● What is being asked
Set the whole listing down again without deviation.

● Supplied data
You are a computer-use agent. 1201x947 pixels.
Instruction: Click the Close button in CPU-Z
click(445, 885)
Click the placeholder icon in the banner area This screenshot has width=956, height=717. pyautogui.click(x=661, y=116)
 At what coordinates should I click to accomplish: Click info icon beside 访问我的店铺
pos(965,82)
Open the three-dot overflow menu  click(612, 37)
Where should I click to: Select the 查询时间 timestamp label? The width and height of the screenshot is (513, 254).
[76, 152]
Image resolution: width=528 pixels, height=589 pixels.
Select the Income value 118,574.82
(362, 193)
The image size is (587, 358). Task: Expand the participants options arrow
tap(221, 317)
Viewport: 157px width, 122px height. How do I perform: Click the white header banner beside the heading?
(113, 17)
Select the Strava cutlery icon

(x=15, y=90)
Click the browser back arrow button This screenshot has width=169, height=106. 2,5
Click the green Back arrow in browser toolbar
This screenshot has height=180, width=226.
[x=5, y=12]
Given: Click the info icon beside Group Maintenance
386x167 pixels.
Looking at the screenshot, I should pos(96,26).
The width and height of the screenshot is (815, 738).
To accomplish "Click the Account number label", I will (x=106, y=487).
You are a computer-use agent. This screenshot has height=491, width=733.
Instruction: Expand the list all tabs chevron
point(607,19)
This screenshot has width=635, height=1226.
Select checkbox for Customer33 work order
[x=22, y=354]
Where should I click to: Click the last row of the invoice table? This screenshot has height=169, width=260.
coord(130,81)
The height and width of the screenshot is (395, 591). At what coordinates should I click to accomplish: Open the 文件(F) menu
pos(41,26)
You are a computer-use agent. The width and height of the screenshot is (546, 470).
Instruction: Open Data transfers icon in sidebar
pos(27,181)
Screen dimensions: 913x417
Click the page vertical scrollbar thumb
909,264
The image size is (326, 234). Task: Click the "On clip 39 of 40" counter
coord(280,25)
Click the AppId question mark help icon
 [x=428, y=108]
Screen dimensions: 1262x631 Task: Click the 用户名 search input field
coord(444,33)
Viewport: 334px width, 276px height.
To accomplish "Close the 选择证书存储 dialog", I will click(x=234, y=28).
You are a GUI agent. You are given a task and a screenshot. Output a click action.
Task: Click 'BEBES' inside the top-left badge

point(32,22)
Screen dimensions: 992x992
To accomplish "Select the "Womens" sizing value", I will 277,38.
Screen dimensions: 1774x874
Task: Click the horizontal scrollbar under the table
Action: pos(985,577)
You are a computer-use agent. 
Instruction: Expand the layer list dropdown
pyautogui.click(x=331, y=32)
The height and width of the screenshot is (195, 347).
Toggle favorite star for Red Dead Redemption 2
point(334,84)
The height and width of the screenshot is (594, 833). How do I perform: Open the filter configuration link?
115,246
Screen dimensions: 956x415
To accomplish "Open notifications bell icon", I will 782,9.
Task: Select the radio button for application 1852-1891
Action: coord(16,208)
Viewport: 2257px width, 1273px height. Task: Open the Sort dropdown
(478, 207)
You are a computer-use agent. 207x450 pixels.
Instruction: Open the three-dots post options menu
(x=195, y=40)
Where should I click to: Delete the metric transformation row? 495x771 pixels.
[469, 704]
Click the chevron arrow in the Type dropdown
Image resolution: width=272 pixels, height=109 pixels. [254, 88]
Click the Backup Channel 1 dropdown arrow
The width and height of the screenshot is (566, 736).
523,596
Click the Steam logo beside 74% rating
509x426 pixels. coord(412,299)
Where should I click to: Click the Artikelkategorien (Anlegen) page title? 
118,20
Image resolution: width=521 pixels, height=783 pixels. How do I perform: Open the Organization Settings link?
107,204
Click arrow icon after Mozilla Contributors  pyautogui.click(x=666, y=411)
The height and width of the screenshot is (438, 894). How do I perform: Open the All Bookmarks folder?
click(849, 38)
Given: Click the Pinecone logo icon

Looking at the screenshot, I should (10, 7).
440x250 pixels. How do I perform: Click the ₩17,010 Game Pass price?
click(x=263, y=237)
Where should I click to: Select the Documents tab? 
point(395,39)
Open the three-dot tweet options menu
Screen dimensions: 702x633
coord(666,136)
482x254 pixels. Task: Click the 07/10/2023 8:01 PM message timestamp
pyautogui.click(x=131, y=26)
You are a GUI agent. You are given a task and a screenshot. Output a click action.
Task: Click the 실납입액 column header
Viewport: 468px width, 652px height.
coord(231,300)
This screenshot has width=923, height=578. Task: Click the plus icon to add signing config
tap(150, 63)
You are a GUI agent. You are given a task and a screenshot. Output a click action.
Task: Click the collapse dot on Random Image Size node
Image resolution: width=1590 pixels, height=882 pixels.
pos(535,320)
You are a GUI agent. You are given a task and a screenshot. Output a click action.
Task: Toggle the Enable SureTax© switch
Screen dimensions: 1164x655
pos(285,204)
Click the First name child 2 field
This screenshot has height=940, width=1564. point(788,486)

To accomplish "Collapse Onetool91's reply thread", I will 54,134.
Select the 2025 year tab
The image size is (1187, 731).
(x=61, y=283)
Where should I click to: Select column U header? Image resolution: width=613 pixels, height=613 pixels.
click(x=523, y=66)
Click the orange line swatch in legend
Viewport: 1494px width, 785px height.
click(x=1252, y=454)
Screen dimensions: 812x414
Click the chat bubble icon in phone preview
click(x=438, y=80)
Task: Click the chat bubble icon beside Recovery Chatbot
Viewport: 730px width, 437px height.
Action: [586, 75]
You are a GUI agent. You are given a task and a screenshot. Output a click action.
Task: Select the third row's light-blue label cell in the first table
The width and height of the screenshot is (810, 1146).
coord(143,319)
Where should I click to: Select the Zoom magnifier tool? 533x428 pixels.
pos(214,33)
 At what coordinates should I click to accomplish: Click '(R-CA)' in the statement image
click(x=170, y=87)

● Response to the exercise
You are a computer-use agent. 1201x947 pixels.
Instruction: Click the Close button in CPU-Z
click(445, 885)
Click the placeholder icon in the banner area This screenshot has width=956, height=717. pyautogui.click(x=661, y=116)
 At what coordinates should I click to accomplish: Click info icon beside 访问我的店铺
pos(965,82)
Open the three-dot overflow menu  click(612, 37)
Where should I click to: Select the 查询时间 timestamp label? The width and height of the screenshot is (513, 254).
[76, 152]
Image resolution: width=528 pixels, height=589 pixels.
Select the Income value 118,574.82
(362, 193)
The image size is (587, 358). Task: Expand the participants options arrow
tap(221, 317)
Viewport: 157px width, 122px height. How do I perform: Click the white header banner beside the heading?
(113, 17)
Select the Strava cutlery icon

(x=15, y=90)
Click the browser back arrow button This screenshot has width=169, height=106. 2,5
Click the green Back arrow in browser toolbar
This screenshot has height=180, width=226.
[x=5, y=12]
Given: Click the info icon beside Group Maintenance
386x167 pixels.
Looking at the screenshot, I should pos(96,26).
The width and height of the screenshot is (815, 738).
To accomplish "Click the Account number label", I will (x=106, y=487).
You are a computer-use agent. This screenshot has height=491, width=733.
Instruction: Expand the list all tabs chevron
point(607,19)
This screenshot has width=635, height=1226.
Select checkbox for Customer33 work order
[x=22, y=354]
Where should I click to: Click the last row of the invoice table? This screenshot has height=169, width=260.
coord(130,81)
The height and width of the screenshot is (395, 591). At what coordinates should I click to accomplish: Open the 文件(F) menu
pos(41,26)
You are a computer-use agent. The width and height of the screenshot is (546, 470).
Instruction: Open Data transfers icon in sidebar
pos(27,181)
Screen dimensions: 913x417
Click the page vertical scrollbar thumb
909,264
The image size is (326, 234). Task: Click the "On clip 39 of 40" counter
coord(280,25)
Click the AppId question mark help icon
 [x=428, y=108]
Screen dimensions: 1262x631 Task: Click the 用户名 search input field
coord(444,33)
Viewport: 334px width, 276px height.
To accomplish "Close the 选择证书存储 dialog", I will click(x=234, y=28).
You are a GUI agent. You are given a task and a screenshot. Output a click action.
Task: Click 'BEBES' inside the top-left badge

point(32,22)
Screen dimensions: 992x992
To accomplish "Select the "Womens" sizing value", I will 277,38.
Screen dimensions: 1774x874
Task: Click the horizontal scrollbar under the table
Action: pos(985,577)
You are a computer-use agent. 
Instruction: Expand the layer list dropdown
pyautogui.click(x=331, y=32)
The height and width of the screenshot is (195, 347).
Toggle favorite star for Red Dead Redemption 2
point(334,84)
The height and width of the screenshot is (594, 833). How do I perform: Open the filter configuration link?
115,246
Screen dimensions: 956x415
To accomplish "Open notifications bell icon", I will 782,9.
Task: Select the radio button for application 1852-1891
Action: coord(16,208)
Viewport: 2257px width, 1273px height. Task: Open the Sort dropdown
(478, 207)
You are a computer-use agent. 207x450 pixels.
Instruction: Open the three-dots post options menu
(x=195, y=40)
Where should I click to: Delete the metric transformation row? 495x771 pixels.
[469, 704]
Click the chevron arrow in the Type dropdown
Image resolution: width=272 pixels, height=109 pixels. [254, 88]
Click the Backup Channel 1 dropdown arrow
The width and height of the screenshot is (566, 736).
523,596
Click the Steam logo beside 74% rating
509x426 pixels. coord(412,299)
Where should I click to: Click the Artikelkategorien (Anlegen) page title? 
118,20
Image resolution: width=521 pixels, height=783 pixels. How do I perform: Open the Organization Settings link?
107,204
Click arrow icon after Mozilla Contributors  pyautogui.click(x=666, y=411)
The height and width of the screenshot is (438, 894). How do I perform: Open the All Bookmarks folder?
click(849, 38)
Given: Click the Pinecone logo icon

Looking at the screenshot, I should (10, 7).
440x250 pixels. How do I perform: Click the ₩17,010 Game Pass price?
click(x=263, y=237)
Where should I click to: Select the Documents tab? 
point(395,39)
Open the three-dot tweet options menu
Screen dimensions: 702x633
coord(666,136)
482x254 pixels. Task: Click the 07/10/2023 8:01 PM message timestamp
pyautogui.click(x=131, y=26)
You are a GUI agent. You are given a task and a screenshot. Output a click action.
Task: Click the 실납입액 column header
Viewport: 468px width, 652px height.
coord(231,300)
This screenshot has width=923, height=578. Task: Click the plus icon to add signing config
tap(150, 63)
You are a GUI agent. You are given a task and a screenshot. Output a click action.
Task: Click the collapse dot on Random Image Size node
Image resolution: width=1590 pixels, height=882 pixels.
pos(535,320)
You are a GUI agent. You are given a task and a screenshot. Output a click action.
Task: Toggle the Enable SureTax© switch
Screen dimensions: 1164x655
pos(285,204)
Click the First name child 2 field
This screenshot has height=940, width=1564. point(788,486)

To accomplish "Collapse Onetool91's reply thread", I will 54,134.
Select the 2025 year tab
The image size is (1187, 731).
(x=61, y=283)
Where should I click to: Select column U header? Image resolution: width=613 pixels, height=613 pixels.
click(x=523, y=66)
Click the orange line swatch in legend
Viewport: 1494px width, 785px height.
click(x=1252, y=454)
Screen dimensions: 812x414
Click the chat bubble icon in phone preview
click(x=438, y=80)
Task: Click the chat bubble icon beside Recovery Chatbot
Viewport: 730px width, 437px height.
Action: [586, 75]
You are a GUI agent. You are given a task and a screenshot. Output a click action.
Task: Select the third row's light-blue label cell in the first table
The width and height of the screenshot is (810, 1146).
coord(143,319)
Where should I click to: Select the Zoom magnifier tool? 533x428 pixels.
pos(214,33)
 At what coordinates should I click to accomplish: Click '(R-CA)' in the statement image
click(x=170, y=87)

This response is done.